Recently, I’ve written extensively about the need for companies to have a balanced cybersecurity portfolio to ensure they are as protected as they can be against both internal and external threats. As part of that series, I emphasized that there’s no strategy or product that can offer you 100%, never-fail security – today’s hackers and threats are both too numerous and sophisticated. You are going to be attacked at some point, your systems will be penetrated, and so your cybersecurity portfolio should not be solely devoted to prevention or perimeter security. Like a strong investment portfolio, it must be balanced, and include tools that help with remediation, recovery, and detection.
But in this new world of seeking a balanced security portfolio, the investments are now not just security technologies but other technologies. For example, an excellent, well-tested, robust backup system can make recovering from an attack much easier.
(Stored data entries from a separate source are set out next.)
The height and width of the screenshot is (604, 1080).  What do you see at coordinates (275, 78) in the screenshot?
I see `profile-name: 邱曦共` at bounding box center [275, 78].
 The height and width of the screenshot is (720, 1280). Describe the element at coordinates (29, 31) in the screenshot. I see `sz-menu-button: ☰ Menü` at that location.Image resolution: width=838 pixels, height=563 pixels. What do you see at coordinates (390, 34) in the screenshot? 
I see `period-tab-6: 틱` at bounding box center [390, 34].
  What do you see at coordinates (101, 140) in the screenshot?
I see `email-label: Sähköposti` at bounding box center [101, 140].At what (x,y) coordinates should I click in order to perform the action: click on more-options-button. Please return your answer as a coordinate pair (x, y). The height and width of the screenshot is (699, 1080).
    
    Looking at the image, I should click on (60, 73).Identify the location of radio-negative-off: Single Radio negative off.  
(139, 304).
Is that a cybersecurity investment? Directly no, but practically yes. Given that you can’t stop everybody from getting in, the continued evolution of cybersecurity means that it makes sense to consider protecting your assets themselves.
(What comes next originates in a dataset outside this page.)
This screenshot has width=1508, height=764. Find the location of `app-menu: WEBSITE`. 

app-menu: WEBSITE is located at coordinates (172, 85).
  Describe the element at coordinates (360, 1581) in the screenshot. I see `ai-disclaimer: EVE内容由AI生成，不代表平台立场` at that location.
A few weeks ago, I had the opportunity to speak with Eugene Xiong, the Chairman of Foxit Software, Inc. about the idea of protecting your individual assets. You may know Foxit as a PDF company that competes with Adobe, but the company has an undertaken an interesting new evolution that involves direct asset protection. As companies consider the range of cybersecurity tools on the market, one that is worth examining is direct asset protection of the kind Foxit provides. I explore this topic, as well as the history of Foxit, with Xiong and I believe our conversation can help inform businesses trying to grasp the complexities of the modern cybersecurity portfolio.
PDFs and SDKs
This eye towards connectivity and fostering collaboration is something that Xiong has helped Foxit pursue throughout the company’s existence. Xiong grew up in China, where he studied computer science. He started Foxit in 2001 after realizing that while PDFs were pervasive throughout the world, there were no viable alternatives to Adobe on the market. Foxit began as an alternative PDF reader to Acrobat. His goal was to make software that enabled people to work with PDFs more quickly and efficiently. “Most PDFs are very simple,” Xiong said. “Yet it was often very difficult to work with them.”
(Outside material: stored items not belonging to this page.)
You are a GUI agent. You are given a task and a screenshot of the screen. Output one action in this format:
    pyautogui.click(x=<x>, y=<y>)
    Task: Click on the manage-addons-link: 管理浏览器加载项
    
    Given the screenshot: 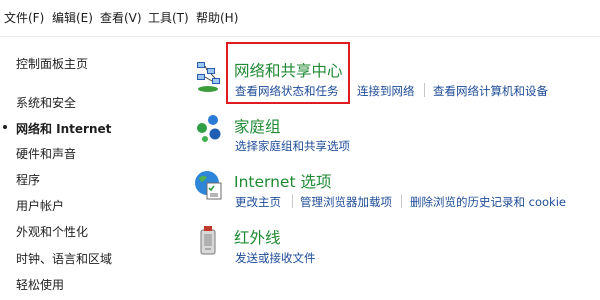 What is the action you would take?
    pyautogui.click(x=346, y=202)
    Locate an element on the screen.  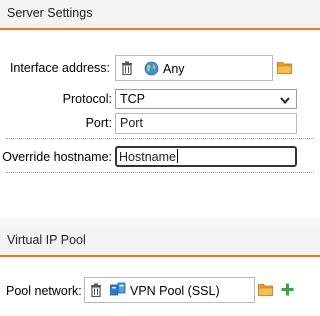
plus-icon is located at coordinates (288, 290).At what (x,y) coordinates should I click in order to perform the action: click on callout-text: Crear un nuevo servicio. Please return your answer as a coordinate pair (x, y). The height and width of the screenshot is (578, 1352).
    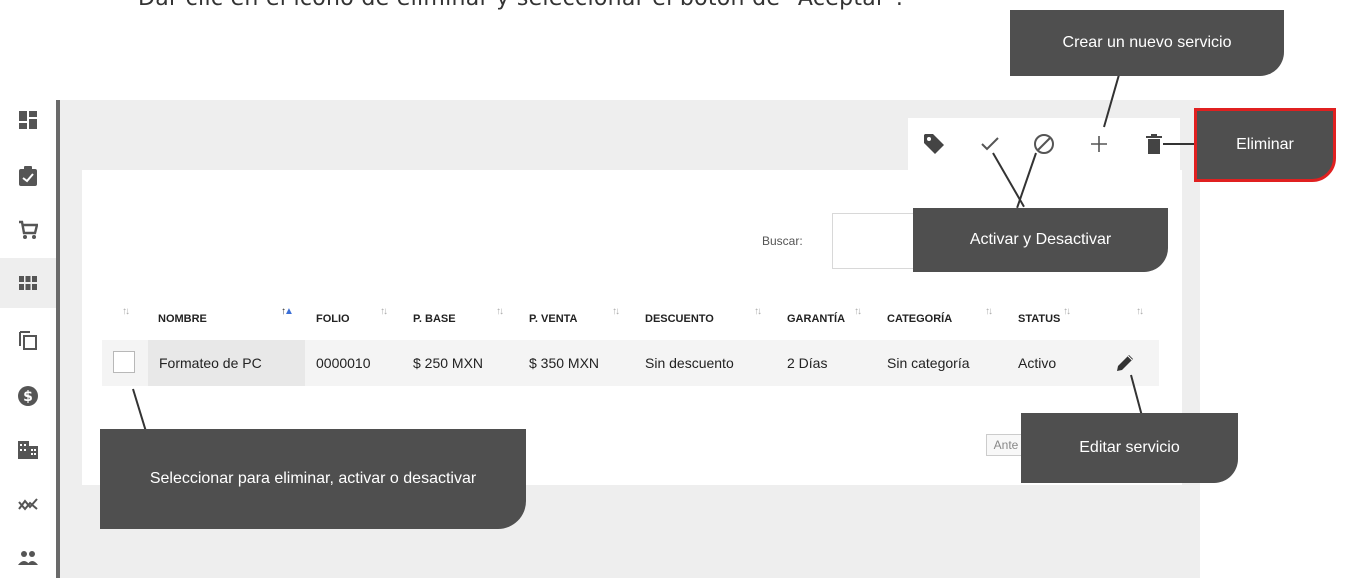
    Looking at the image, I should click on (1147, 42).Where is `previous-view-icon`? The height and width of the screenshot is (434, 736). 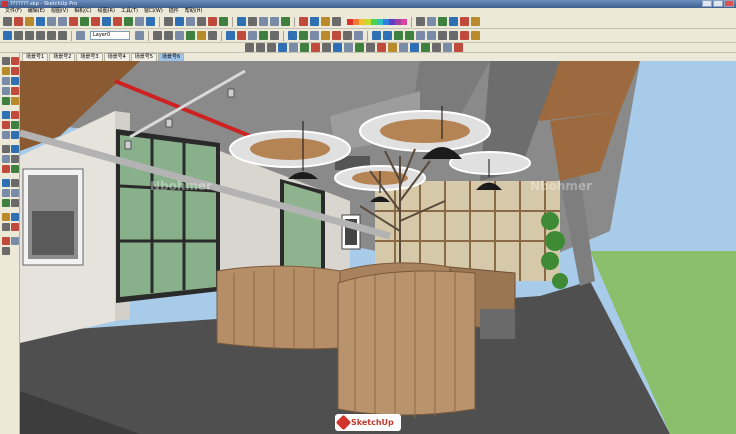 previous-view-icon is located at coordinates (15, 203).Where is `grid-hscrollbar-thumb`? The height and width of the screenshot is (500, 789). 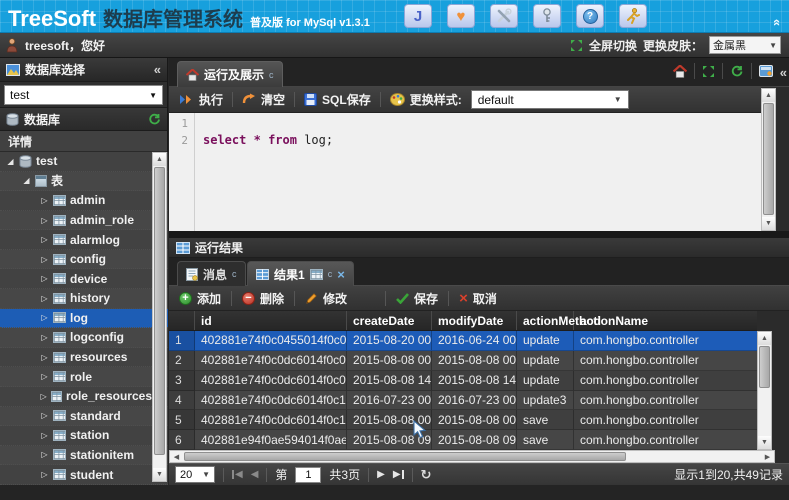 grid-hscrollbar-thumb is located at coordinates (405, 456).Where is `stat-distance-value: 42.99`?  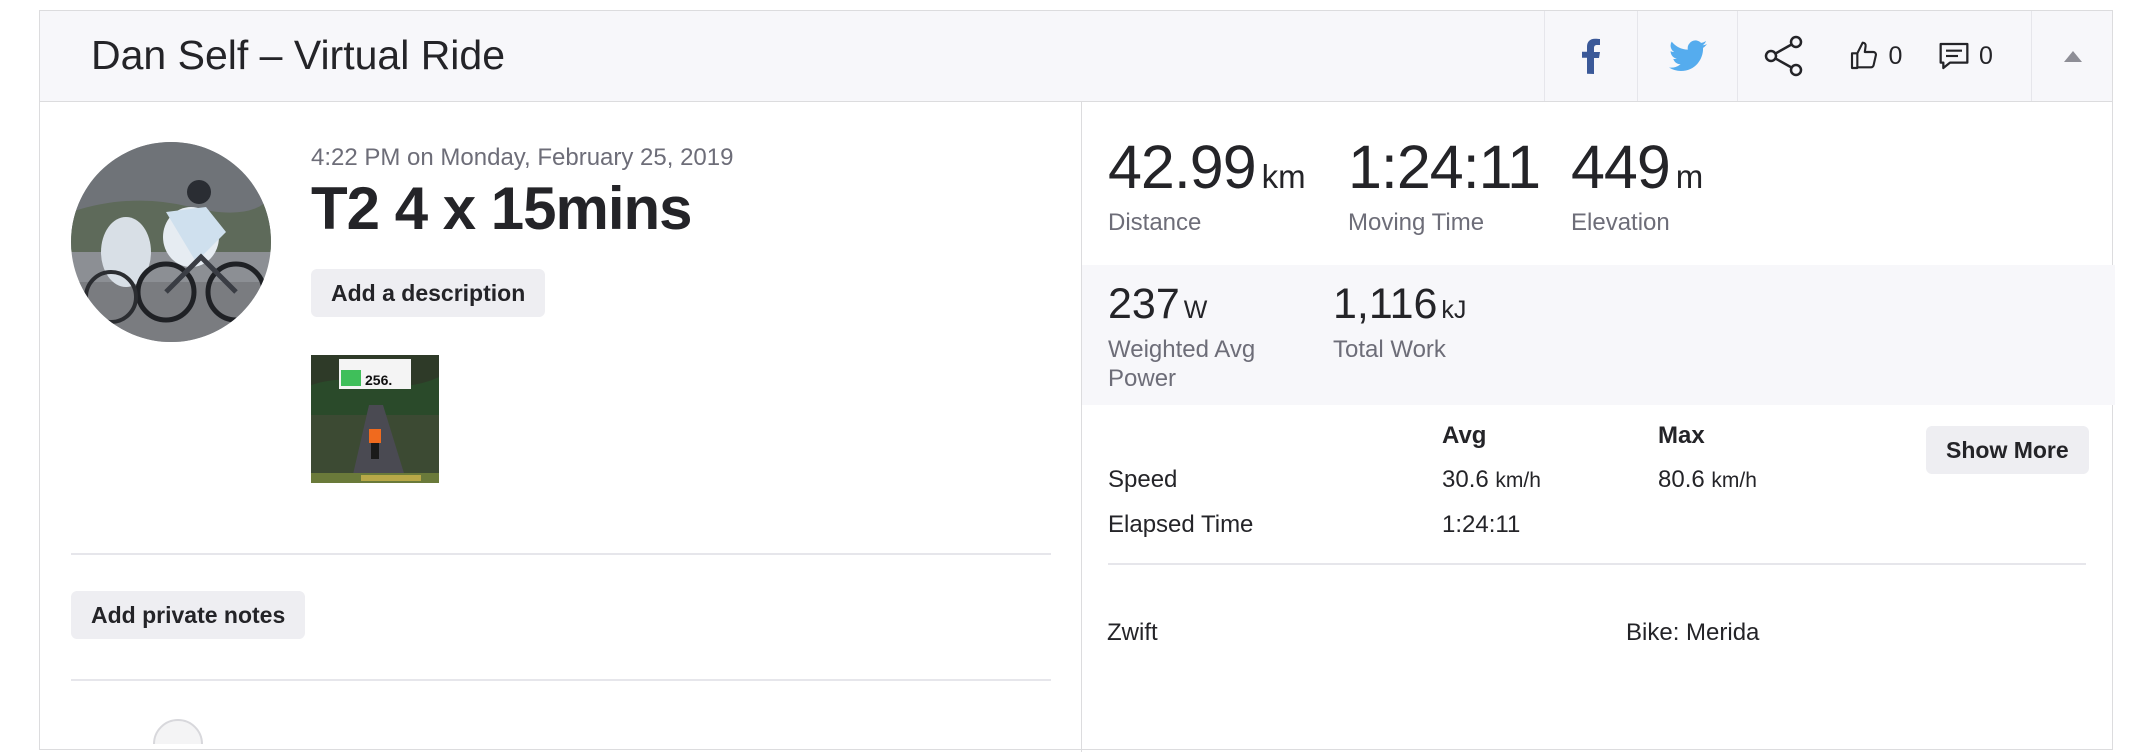 stat-distance-value: 42.99 is located at coordinates (1182, 167).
Foxit has grown significantly since that time, with over 450 million users today. The company grew by creating PhantomPDF, a tool to compete with Acrobat in the enterprise market. But the biggest mark of its success has been through Foxit’s software development kit, which allows developer to build applications with PDF capabilities. It’s now incorporated into Chrome and is the technology behind PDFium, Google’s open source project for Android and Chromium.
Yet even as Foxit had success redefining the PDF reader, Xiong also saw the need to change the way PDF security worked – and how users could interact across networks with PDFs.